Les livres d’histoire peuvent nous en apprendre beaucoup sur les Croisades, ces guerres religieuses menées entre 1095 et 1291, au cours desquelles des envahisseurs chrétiens ont tenté de s’emparer du Proche-Orient. Mais l’ADN de neuf croisés du 13e siècle enterrés dans un puits, au Liban, révèle qu’il y en a bien plus à découvrir sur l’identité de ces soldats du Christ et sur leurs interactions avec les populations locales.

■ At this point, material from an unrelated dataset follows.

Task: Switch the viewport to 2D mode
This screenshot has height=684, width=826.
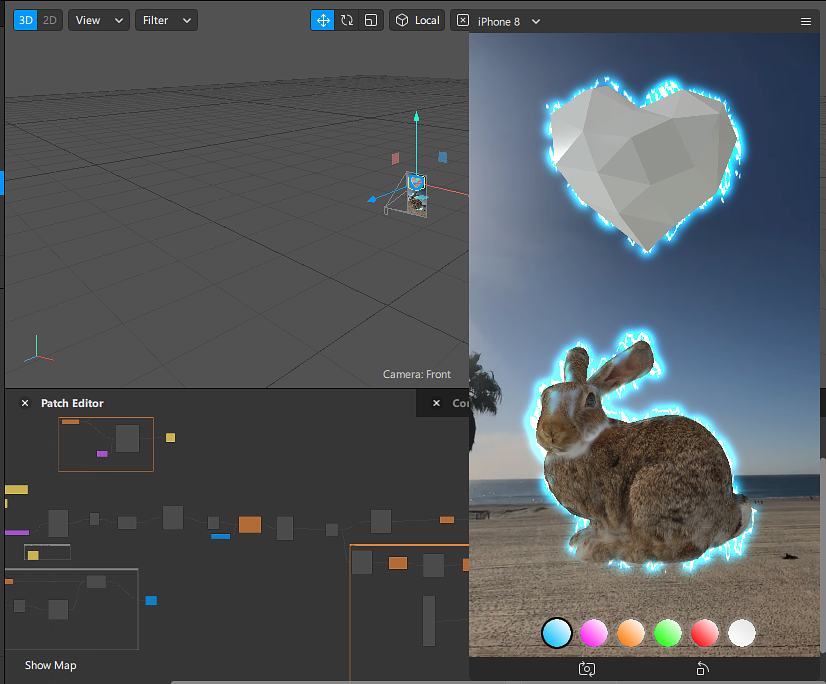Action: [46, 19]
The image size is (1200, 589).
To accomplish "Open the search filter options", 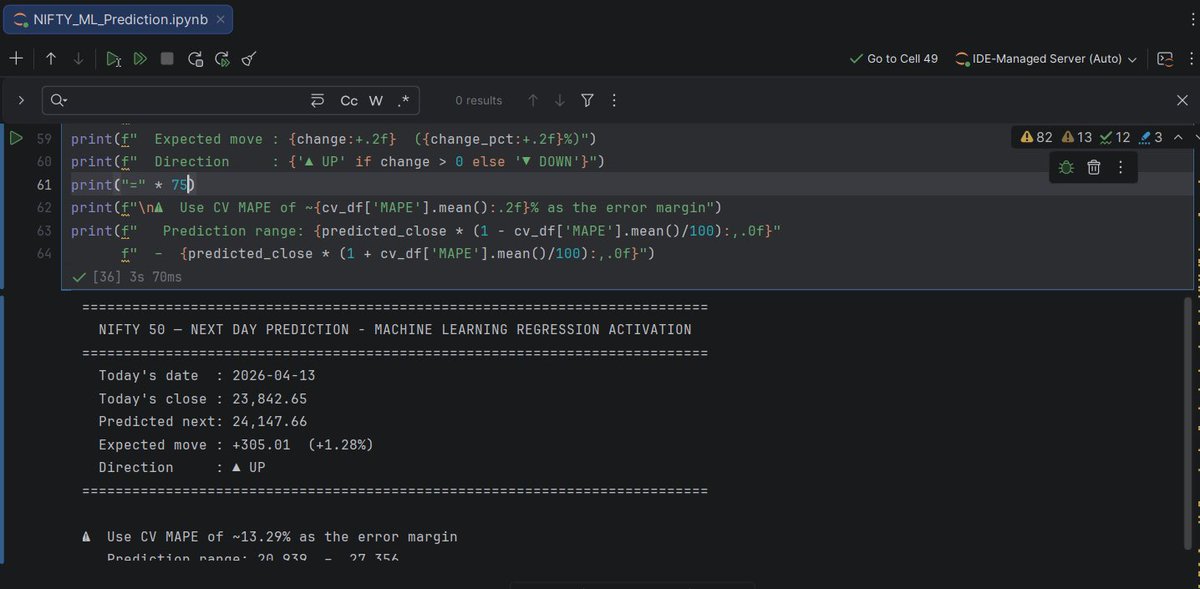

Selon des travaux parus dans The American Journal of Human Genetics, les restes humains indiquent que les soldats formant les armées des croisés possédaient un bagage génétique diversifié et se sont mêlés aux populations locales du Proche-Orient, bien qu’ils n’aient pas eu d’impact à long terme qu’il est possible d’observer de nos jours chez le peuple libanais. Les examens effectués révèlent par ailleurs l’importance que peut revêtir l’ADN dans la compréhension d’événements historiques plus obscurs.
« Nous savons que Richard Coeur de Lion est parti combattre lors des Croisades, mais nous n’en savons pas beaucoup à propos des soldats ordinaires qui y sont morts, et ces restes humains nous permettent d’en apprendre davantage », mentionne le principal auteur de l’étude, Chris Tyler-Smith, chercheur en génétique au Wellcome Sanger Institute.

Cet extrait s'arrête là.